In a recent interview with 60 Minutes’ Steve Kroft, President Obama was asked if he felt he overpromised during the last presidential campaign when it came to fixing the economy. The President responded:
“I didn’t overpromise. And I didn’t underestimate how tough this was gonna be…Reversing structural problems in our economy that have been building up for two decades — that was gonna take time. It was gonna take more than a year. It was gonna take more than two years. It was gonna take more than one term. Probably takes more than one president.”
It is uncommon, but I must admit that I totally agree with Obama. However, my agreement with him is for a reason that he did not intend with his remark. He was espousing the view that it would take many more years of Keynesian economic policies to dig ourselves out of the economic ditch. I am saying his position is precisely why it will take many years to recover from the Great Recession. Essentially history proves that Keynesian economic theory does not work. In fact, it has been proven to make things worse.
An often forgotten (either intentional or not) economic depression took place in 1920. It was in 1920 that the spending of Congress and the inflation of the dollar by the Federal Reserve in order to fight World War I finally caught up with the U.S. economy. After the artificial boom brought on by government policy busted, unemployment increased from 4 percent to 12 percent. At the same time, GNP contracted by 17 percent. Relatively speaking, the depression of 1920 was as severe as any in U.S. history.

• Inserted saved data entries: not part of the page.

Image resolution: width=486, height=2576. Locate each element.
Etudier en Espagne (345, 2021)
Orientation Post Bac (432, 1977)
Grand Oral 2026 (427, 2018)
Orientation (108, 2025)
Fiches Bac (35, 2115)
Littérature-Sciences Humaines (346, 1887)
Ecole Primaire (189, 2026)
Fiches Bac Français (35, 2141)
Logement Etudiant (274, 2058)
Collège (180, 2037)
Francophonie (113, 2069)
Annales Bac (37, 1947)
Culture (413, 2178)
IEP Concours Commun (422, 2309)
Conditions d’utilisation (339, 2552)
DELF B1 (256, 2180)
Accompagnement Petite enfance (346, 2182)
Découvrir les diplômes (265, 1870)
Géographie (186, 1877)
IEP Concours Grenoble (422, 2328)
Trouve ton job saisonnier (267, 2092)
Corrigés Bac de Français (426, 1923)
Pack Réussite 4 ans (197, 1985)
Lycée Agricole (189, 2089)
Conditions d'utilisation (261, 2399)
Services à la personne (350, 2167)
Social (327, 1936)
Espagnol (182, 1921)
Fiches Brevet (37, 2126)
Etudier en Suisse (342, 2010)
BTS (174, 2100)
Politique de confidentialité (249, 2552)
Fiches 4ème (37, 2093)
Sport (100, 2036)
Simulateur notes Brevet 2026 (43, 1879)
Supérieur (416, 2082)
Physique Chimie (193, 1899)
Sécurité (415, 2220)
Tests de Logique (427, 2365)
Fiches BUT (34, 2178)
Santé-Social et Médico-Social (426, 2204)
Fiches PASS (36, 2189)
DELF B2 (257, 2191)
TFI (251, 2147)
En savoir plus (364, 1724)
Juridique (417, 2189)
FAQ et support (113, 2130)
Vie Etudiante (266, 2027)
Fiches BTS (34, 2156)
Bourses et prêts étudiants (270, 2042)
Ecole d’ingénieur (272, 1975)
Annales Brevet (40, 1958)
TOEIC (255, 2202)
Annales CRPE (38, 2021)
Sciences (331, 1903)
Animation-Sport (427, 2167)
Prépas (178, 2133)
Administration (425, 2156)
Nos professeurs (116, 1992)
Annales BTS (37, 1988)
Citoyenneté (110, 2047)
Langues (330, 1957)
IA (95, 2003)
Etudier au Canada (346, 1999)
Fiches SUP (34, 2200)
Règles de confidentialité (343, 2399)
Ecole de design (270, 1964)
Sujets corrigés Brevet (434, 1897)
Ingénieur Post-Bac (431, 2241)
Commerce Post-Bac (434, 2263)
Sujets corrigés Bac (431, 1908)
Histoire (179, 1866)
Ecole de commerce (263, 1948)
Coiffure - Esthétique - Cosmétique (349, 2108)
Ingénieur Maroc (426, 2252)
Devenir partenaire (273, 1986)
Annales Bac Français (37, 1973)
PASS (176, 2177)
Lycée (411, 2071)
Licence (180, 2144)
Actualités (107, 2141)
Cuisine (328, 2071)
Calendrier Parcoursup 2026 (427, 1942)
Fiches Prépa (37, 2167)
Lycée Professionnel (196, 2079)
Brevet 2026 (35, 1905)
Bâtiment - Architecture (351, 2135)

In those days America still believed in free market capitalism. President Harding’s response was to slash the federal budget almost in half between 1920 and 1922. He also reduced tax rates for all income groups and decreased the national debt by one-third. Additionally, the Federal Reserve did not use its powers to increase the money supply to fight the contraction.
No, the federal government and the central bank’s response were to let the economy liquidate the mal-investments that had built up during the spending and inflating of the war years. It wasn’t to try to “stimulate” the economy back to growth and the Federal Reserve did not attempt to re-inflate the economic bubble.
By 1922, unemployment was back down to 6.7 percent and it was only 2.4 percent by 1923. Recovery occurred within two years of the onset of depression and opened the gate for a decade of enormous economic growth.
Now fast forward to the Great Depression of 1929-1946. The common myth is that Franklin Roosevelt brought us out of the Great Depression with his New Deal policies. The New Deal represented the first time in our country’s history that the federal government attempted, in a robust way, to remedy an economic downturn with “stimulus” spending and other bureaucratic interventions. Roosevelt’s program included make work schemes, industrial codes of fair competition, guaranteed trade union rights, the regulation of working standards, minimum price fixes on agriculture, petroleum and other products, and other assorted welfare programs. Essentially Roosevelt had taken over the U.S. economy and then over time he found it necessary to raise excise taxes on business to pay for his schemes.
The result was a prolonged depression. The New Deal did not allow the mal-investments of the previous boom to liquidate. It discouraged entrepreneurs from investing and the artificially high prices it imposed squelched consumer demand. It was such a failure that in 1939 Henry Morgenthau, Roosevelt’s confidant and Secretary of the Treasury, proclaimed:
“We have tried spending money. We are spending more than we have ever spent before and it does not work…We have never made good on our promises. … I say after eight years of this Administration we have just as much unemployment as when we started.…and an enormous debt to boot.”
And this is why Barack Obama was correct in his statement that it will take many more years to turn the economy around. History proves that government intervention in an economic downtown only worsens the situation. Since taking office in 2009, Obama has spent trillions through make work projects, Cash for Clunkers, First Time Homebuyers’ credits, extensions to unemployment benefits, and other schemes. He reappointed Ben Bernanke to Chairman of the Federal Reserve precisely because he favors the Fed’s long term quantitative easing program which has pumped trillions more new cash into the economy.
What do we have to show for it? – an economy still in shambles 4 years after the downturn with real unemployment north of 16 percent, a lackluster GDP, 46 million Americans on Food Stamps, and $4.3 trillion more in debt. Obama is right, it will take years to undo the damage caused by his policies. The question is, why doesn’t Timothy Geithner have the same honesty that Henry Morgenthau Jr. did?